That will be the time to go out and finally buy a house.
Agreed. I mean, a bunch of amateurs like us were very clued into the entire bubble.
Perhaps it was because we were looking at the forest from the outside rather than being lost within?
I don't believe that's it. Nobody here had any better or any more information than the insiders. If anything, we were at a disadvantage. I think the pros fell for two very simple deceptions. First, they saw everyone else was doing it. Complex decisions are hard, and one way we as people simplify the decision space is to follow the signals of others. In days bygone, this was helpful because if your friends suddenly starting running from something, it behooved you to do the same. Sure, it might just be a game, but it might also be a lion. Better to run now than not.
The second problem, as I see it, was pure arrogance. When people pointed out the nature of the bubble, they were generally ridiculed. "What qualifies you, a nobody, to exclaim that prices can't rise 10%/year forever" the experts would say. The herd mentality, I can forgive. But the arrogance part is what makes me think rather poorly of most of the supposed experts who couldn't see the forest through the trees.
I agree with what you are saying...especially the arrogance that came with it. I think that the reason I considerer myself as "being outside the forest" is that I was living in Missouri watching the coasts. I wasn't the only one either that thought the coastal bubbles would come crashing down. My Realtor who sold my house tried to do some legwork for a client that had sold a much larger home and was moving to D.C. She was told by the local D.C. Realtor that "they didn't show anything under 800k". Even being in the profession, she was extremely suspect of the values in the "bubble" areas.
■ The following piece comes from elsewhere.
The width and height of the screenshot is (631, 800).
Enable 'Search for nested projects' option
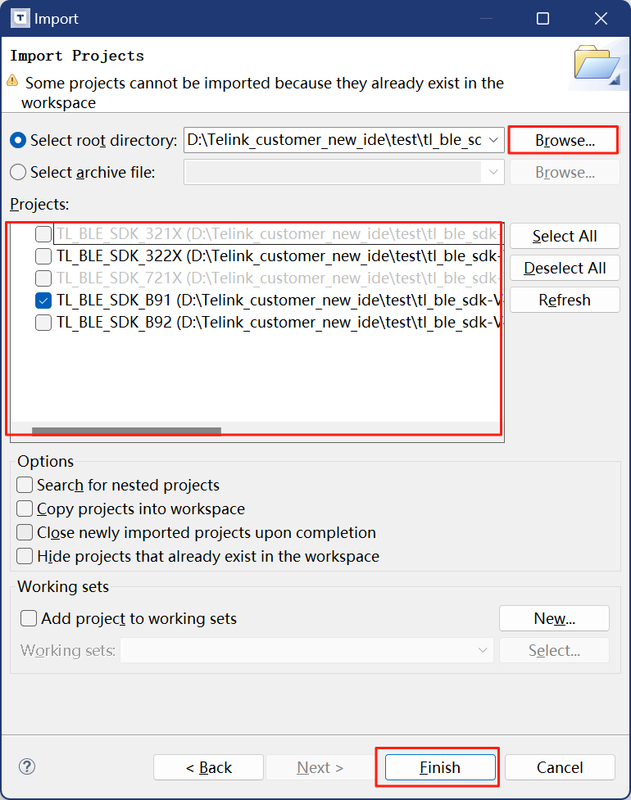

We would talk about homes in South Central Los Angeles selling for 500k. (now similar homes are closer to $150k)
So....my perspective at the time was that of a mid-westerner looking at property values on the West Coast scratching their head thinking....they want how much for that?!?
Then again...my neighbor right next door to me was buying condos in Florida. :roll:
Agreed. I mean, a bunch of amateurs like us were very clued into the entire bubble.
Perhaps it was because we were looking at the forest from the outside rather than being lost within?
I agree with the point that it was only outsiders who were capable of identifying the problems, but not because the insiders were in the midst of a forest. Rather, the issue is that insiders had vested interests in allowing the credit bubble to continue which caused them to throw up psychological blinders. It is often only the people who have no direct interest in a particular field who are able to see what is happening the clearest. It's not because they have more, or less, knowledge. It's not because these outsiders are "smarter". It's simply because everyone has blind-spots when it comes to percieving their own weaknesses.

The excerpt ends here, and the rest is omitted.